ACR, American College of Rheumatology; ANA, antinuclear antibodies; anti-dsDNA, anti-double stranded DNA antibodies; anti-RNP, antiribonucleoprotein antibodies; CCP, cyclic citrullinated peptides; n, number of patients; RA, rheumatoid arthritis; RF, rheumatoid factor; SLE, systemic lupus erythematosus; Sm, anti-Smith; SS, Sjögren’s syndrome.
Figure 1Follow-up and cause of anti-TNF-α discontinuation in 15 patients with rhupus. anti-TNF-α, antitumour necrosis factor alpha; ESR, erythrocyte sediment rate; M, month; n, number of patients. aExclusion criteria: discovery of an overlooked history of melanoma in the medical history. bTwo patients who continued with anti-TNF-α had 43 months of follow-up at the end of the study and were not evaluated at M60.

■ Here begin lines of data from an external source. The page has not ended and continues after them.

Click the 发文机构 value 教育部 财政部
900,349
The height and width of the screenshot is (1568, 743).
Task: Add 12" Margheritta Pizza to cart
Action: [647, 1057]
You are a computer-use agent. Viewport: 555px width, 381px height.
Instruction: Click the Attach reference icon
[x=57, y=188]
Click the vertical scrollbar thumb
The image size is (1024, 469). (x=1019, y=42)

Figure 2Changes over time in DAS 28 (A), SLEDAI (B), glucocorticoid dose (C) and EULAR response (D) in patients with rhupus treated by anti-TNF-α. Box plot (median, quartile, minimum and maximum). Median value is indicated above the box plot. *Significant result (Prob >97.5%) in Bayesian method, compared with baseline (M0). anti-TNF-α, antitumour necrosis factor alpha; DAS 28, Disease Activity Score 28; EULAR, European League Against Rheumatism; M, month; n, number of patients. N§, number of available data; SLEDAI, Systemic Lupus Erythematosus Disease Activity Index.

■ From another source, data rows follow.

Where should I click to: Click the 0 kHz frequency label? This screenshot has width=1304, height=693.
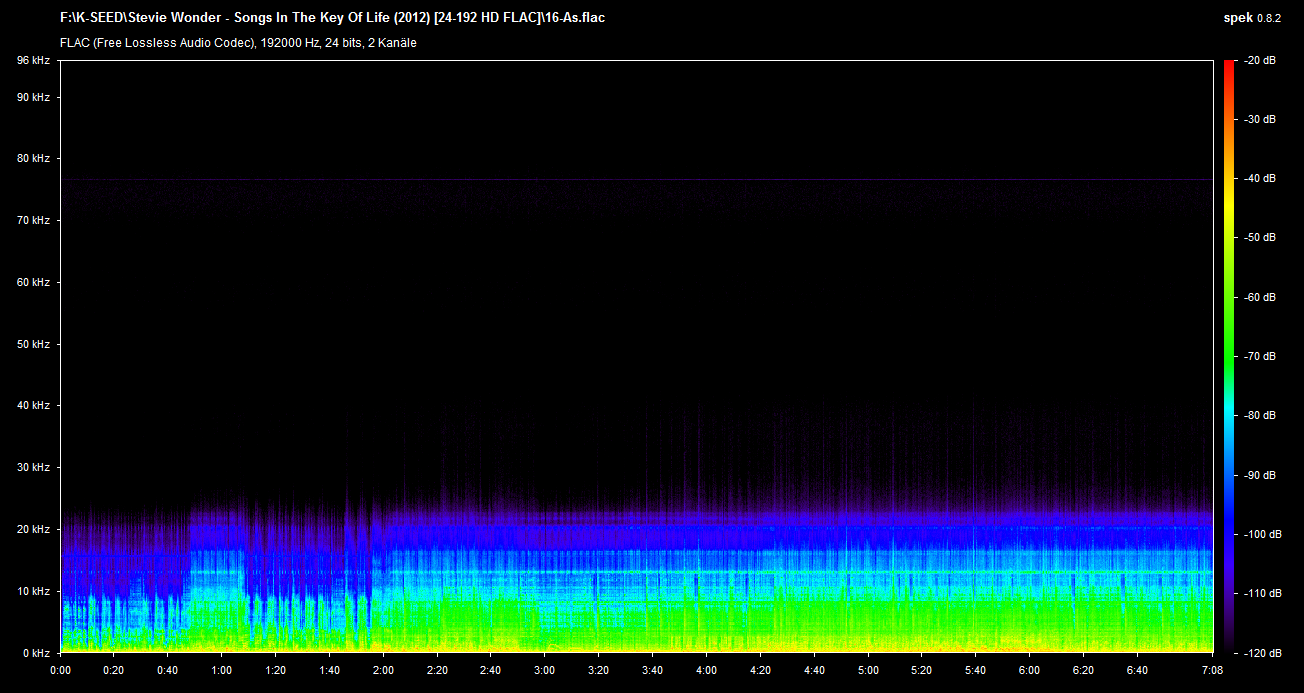[36, 652]
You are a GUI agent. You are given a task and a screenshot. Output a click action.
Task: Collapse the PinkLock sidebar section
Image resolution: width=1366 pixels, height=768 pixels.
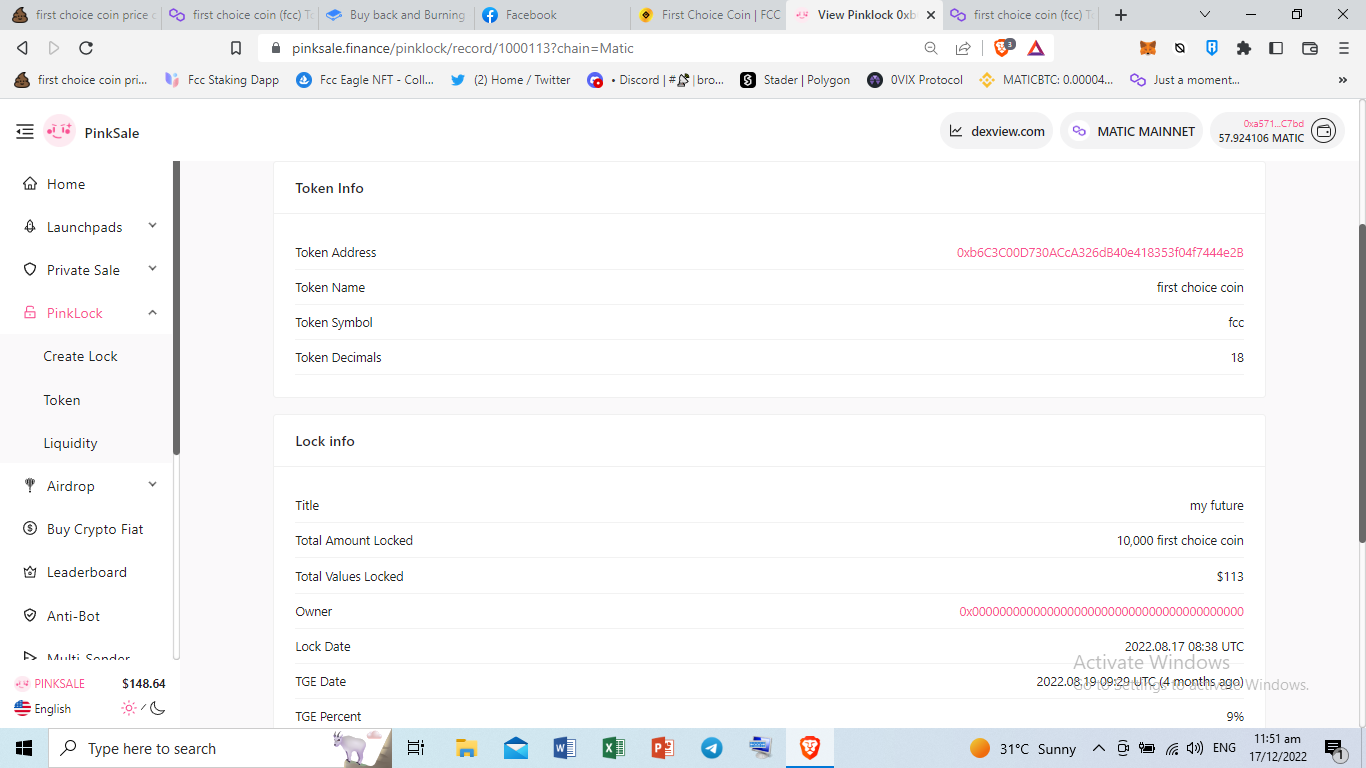152,313
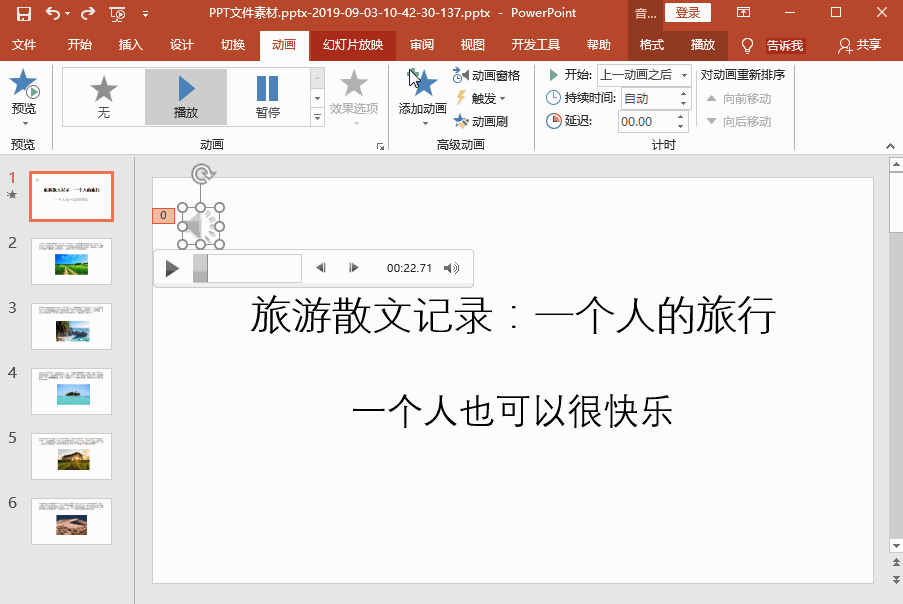This screenshot has width=903, height=604.
Task: Play the audio clip on the slide
Action: [172, 268]
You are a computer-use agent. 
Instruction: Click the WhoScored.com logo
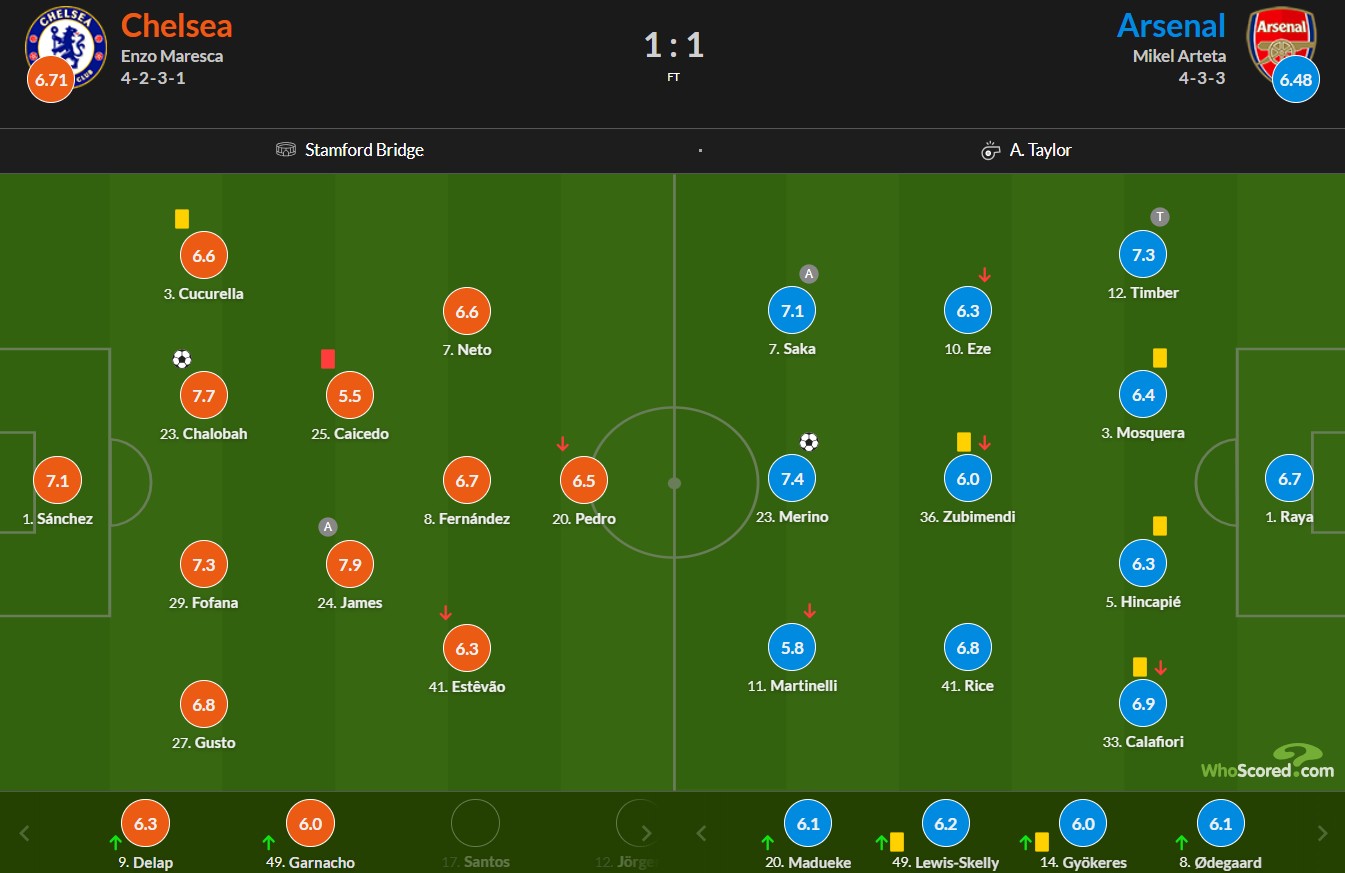click(x=1267, y=761)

Efficacy and tolerance of biologic treatments in patients with rhupus
| Reference | Treatment | Patients (n) | Follow-up (months) | DAS 28 M0 | DAS 28 M6 | SLEDAI M0 | SLEDAI M6 | GC M0 | GC M6 | Adverse events |
| Andrade-Ortega | Rituximab | 9 | 24 | 5.7 | 3.0 | 5.0* | 1.2* | 11.6 | 4.7 | 1 severe infection |
| Araújo | Rituximab | 5 | 6 | 5.2 | 3.4 | NA | NA | 8.5 | 5 | 1 severe infusion-related reaction |
| Piga | Rituximab | 6 | 12 | 6.0 | 4.0 | 7.1 | 4.3 | 15.4 | 10.6 | 1 infection |
| Iaccarino | Rituximab | 3 | NA | 4.9 | 1.6 | 6 | 0 | NA | NA | NA |
| Iaccarino | Abatacept | 3 | NA | 6.2 | 3.6 | 6 | 2 | NA | NA | NA |
| Ikeda | Abatacept | 6 | 6 | 4.1 | NA | 7.0 | 6.0 | NA | NA | 1 bursitis |
| This study | Anti-TNF-α | 15 | 60 | 5.9 | 3.2 | 6.0 | 4.0 | 15 | 5 | 2 severe infections |
*Mexican-SLEDAI.
DAS 28, Disease Activity Score 28; ESR, erythrocyte sediment rate; GC, glucocorticoids; M, month; NA, non-available; SLEDAI, Systemic Lupus Erythematosus Disease Activity Index.